[Archivesspace_Users_Group] RC candidates and v1.5.0 not creating <p> tags in EAD export

McPhee, Laurel lmcphee at ucsd.edu
Wed Jul 27 10:06:56 EDT 2016


Thanks, Mark and Chris!

Yes, removing all the ns2 references and swapping in xlink is on our checklist of tasks for moving into production (the data in our ASpace test instance is pretty much as-is from a recent AT test migration), which was supposed to happen this month. I like your idea of stripping/adding the necessary snippet on export though, because as you say, in the back of my mind I've been thinking about EAD3, and inwardly groaning at the thought of updating all those notes AGAIN whenever that becomes a reality.

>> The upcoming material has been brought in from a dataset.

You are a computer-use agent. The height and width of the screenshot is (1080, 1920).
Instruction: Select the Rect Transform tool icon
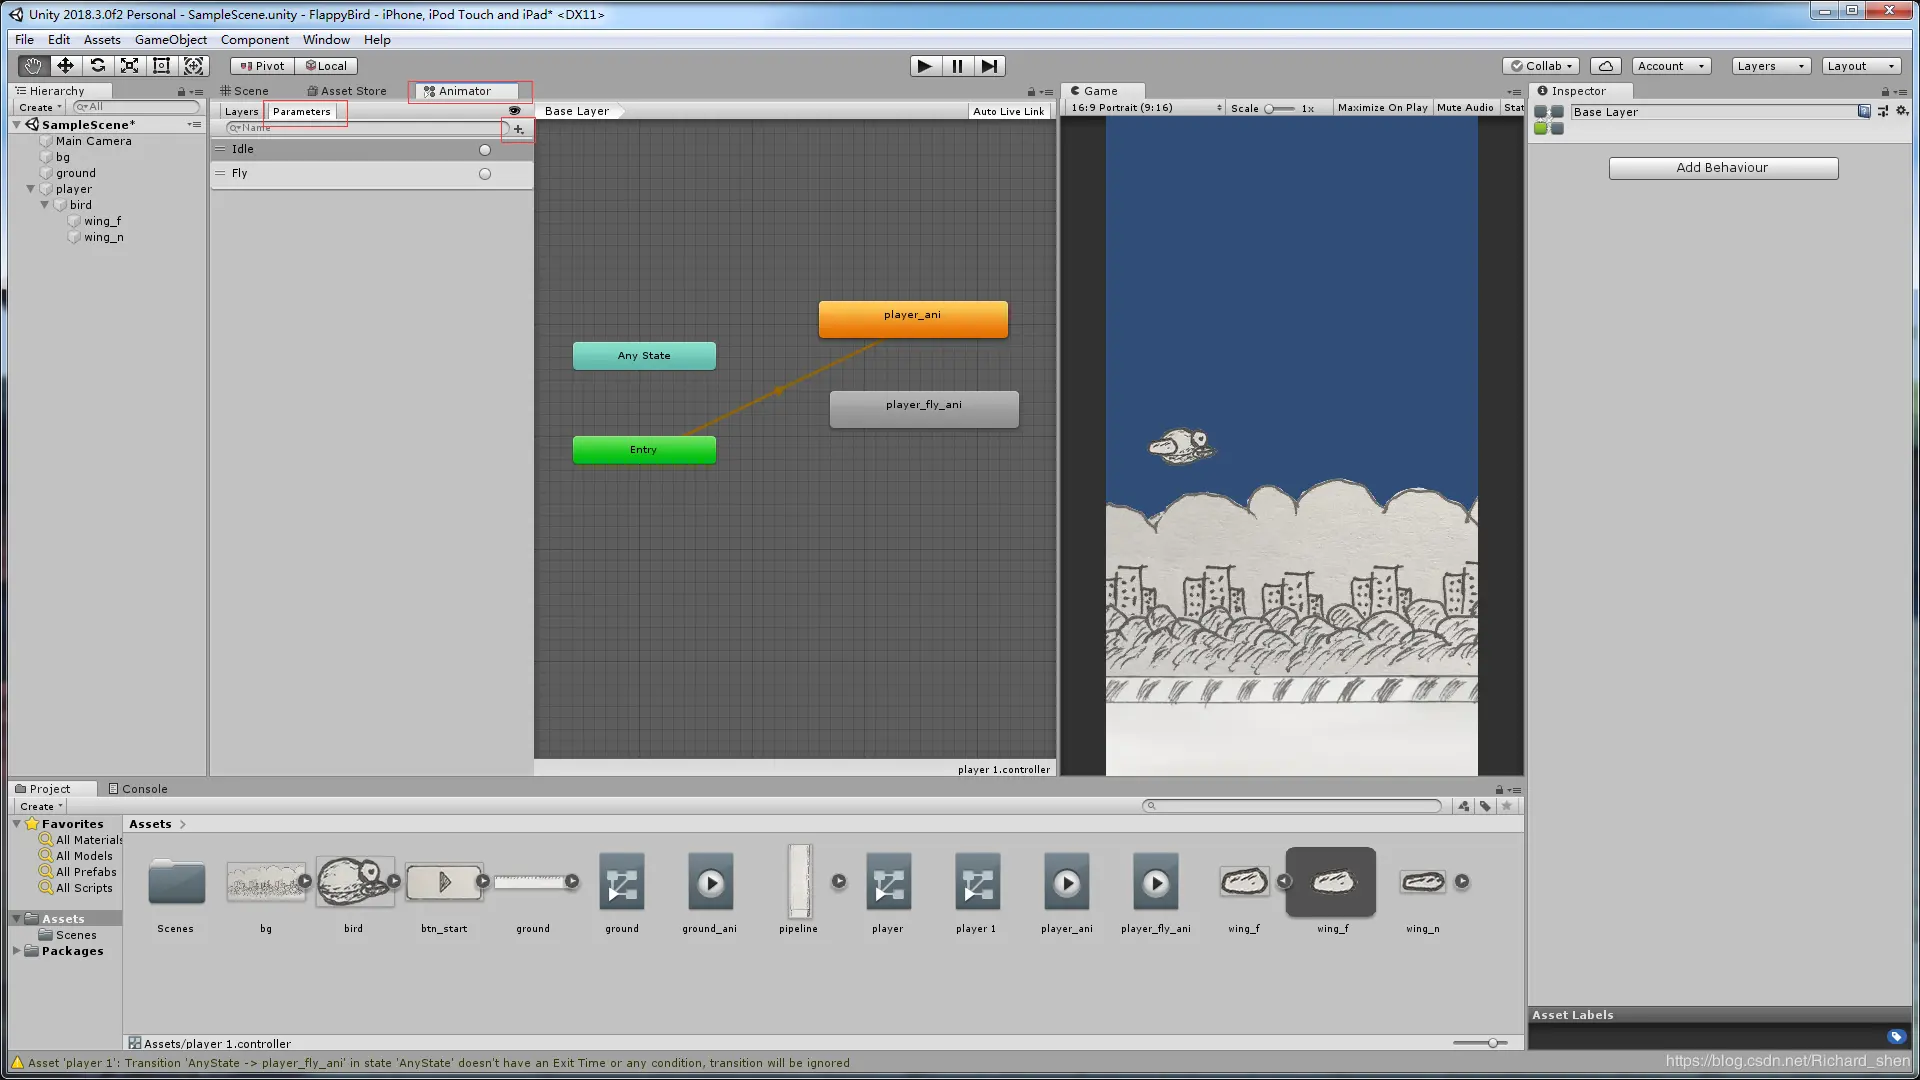161,66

Many thanks, see you in Atlanta!
Laurel

From: archivesspace_users_group-bounces at lyralists.lyrasis.org [mailto:archivesspace_users_group-bounces at lyralists.lyrasis.org] On Behalf Of Custer, Mark
Sent: Wednesday, July 27, 2016 6:43 AM
To: Archivesspace Users Group <archivesspace_users_group at lyralists.lyrasis.org>
Subject: Re: [Archivesspace_Users_Group] RC candidates and v1.5.0 not creating <p> tags in EAD export

All,

Great news!  Chris Fitzpatrick submitted a patch for the paragraph wrapping issue at the end of last week.  Mark Cooper has since tested and merged the fix into the core code, so you can test it out starting today at http://test.archivesspace.org

I imagine the fix should come out in the next release, but if you need it immediately you scan see the changes in the exporters/serializers/ead.rb file here (as well as the new tests added): https://github.com/archivesspace/archivesspace/commit/f14f2e67f72281bffa4422c2fb5a355630573211

Mark

p.s.
Laurel, I think you're still going to need to change those namespace prefixes after the export, if you need valid EAD.  I know that when we migrated from the AT to ArchivesSpace at Yale, for instance, we changed all of the "ns2:" pieces of text in the AT's database to "xlink:", since that's the prefix that ASpace uses.  Ideally, though, I don't know if these prefixes should be stored in the database, but perhaps instead they could be stripped and/or added when needed during the import and export processes (especially since EAD3 has removed the XLink namespace).  It's not a great model to follow (we're not SQL experts :)), but this is how we handled that before the migration: https://github.com/YaleArchivesSpace/migrationSQL/blob/master/AllDatabasesPreMigration.sql#L1-L25  (also, I'm pretty certain that we did *not* have any xlink attributes in our dates, but since it's possible to have linking elements in your dates for some reason in EAD, we even had update statements for that remote possibility!)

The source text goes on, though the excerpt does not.